* Begin Material for this exercise *
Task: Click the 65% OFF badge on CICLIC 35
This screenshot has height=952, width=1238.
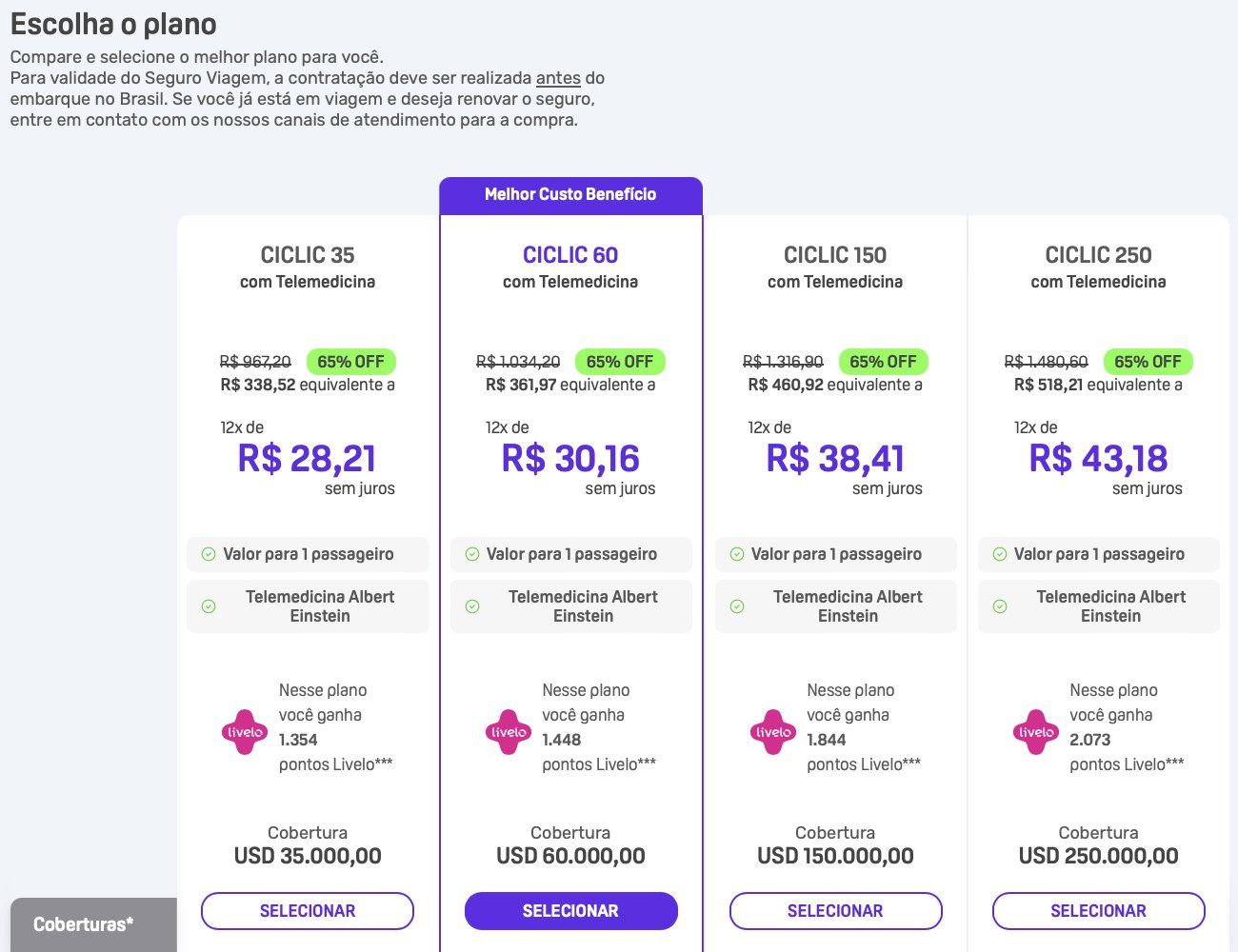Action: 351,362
* End Material for this exercise *
* Begin Material for this exercise *
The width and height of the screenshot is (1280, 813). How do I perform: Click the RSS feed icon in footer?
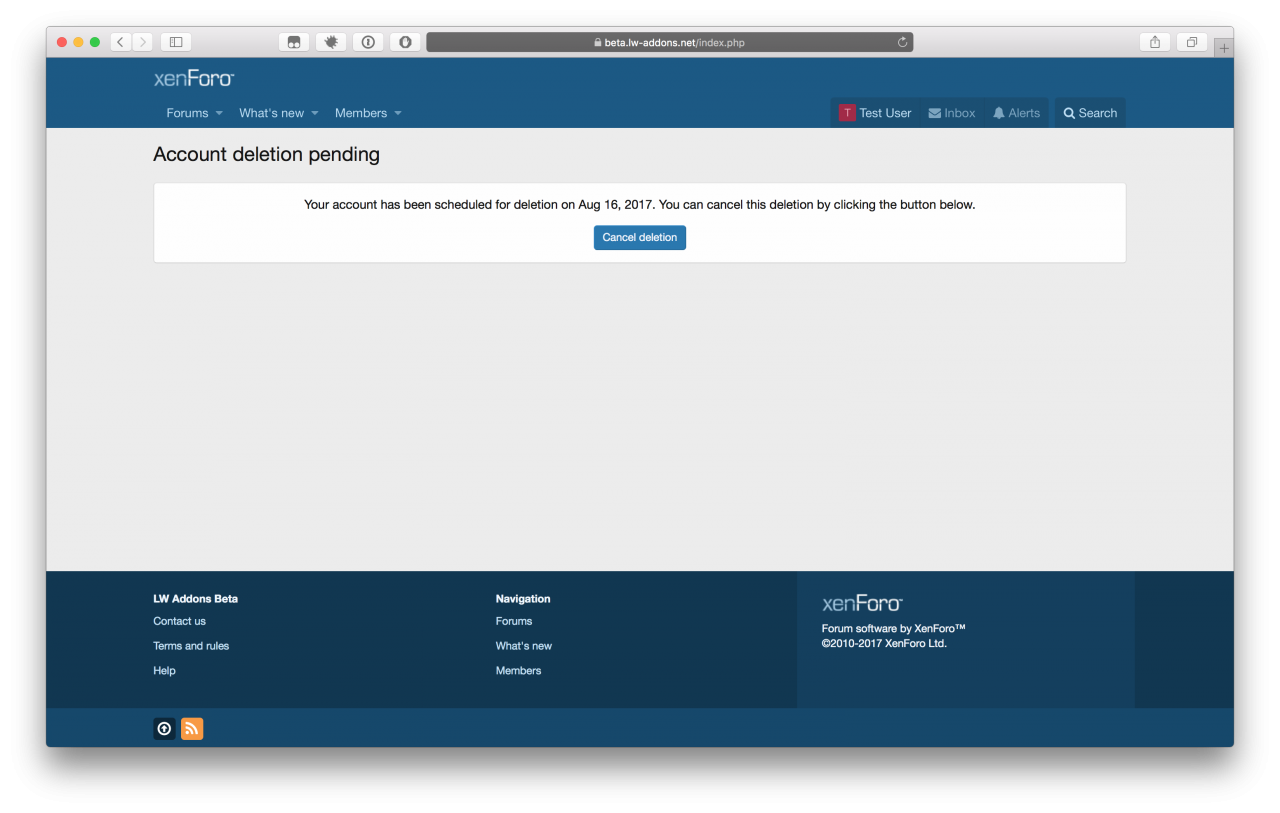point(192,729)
* End Material for this exercise *
* Begin Material for this exercise *
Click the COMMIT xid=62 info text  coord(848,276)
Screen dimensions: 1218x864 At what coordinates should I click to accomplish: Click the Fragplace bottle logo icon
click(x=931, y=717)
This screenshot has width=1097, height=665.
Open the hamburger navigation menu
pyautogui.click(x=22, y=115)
* End Material for this exercise *
Task statement =
Render the portion of the entries above that opens with the line containing "This screenshot has width=1097, height=665." and closes with the line containing "pyautogui.click(x=22, y=115)" as a Markdown table with the columns Row and Entry line, omitting any blank lines. Include only those lines.

Full answer =
| Row | Entry line |
|---|---|
| 1 | This screenshot has width=1097, height=665. |
| 2 | Open the hamburger navigation menu |
| 3 | pyautogui.click(x=22, y=115) |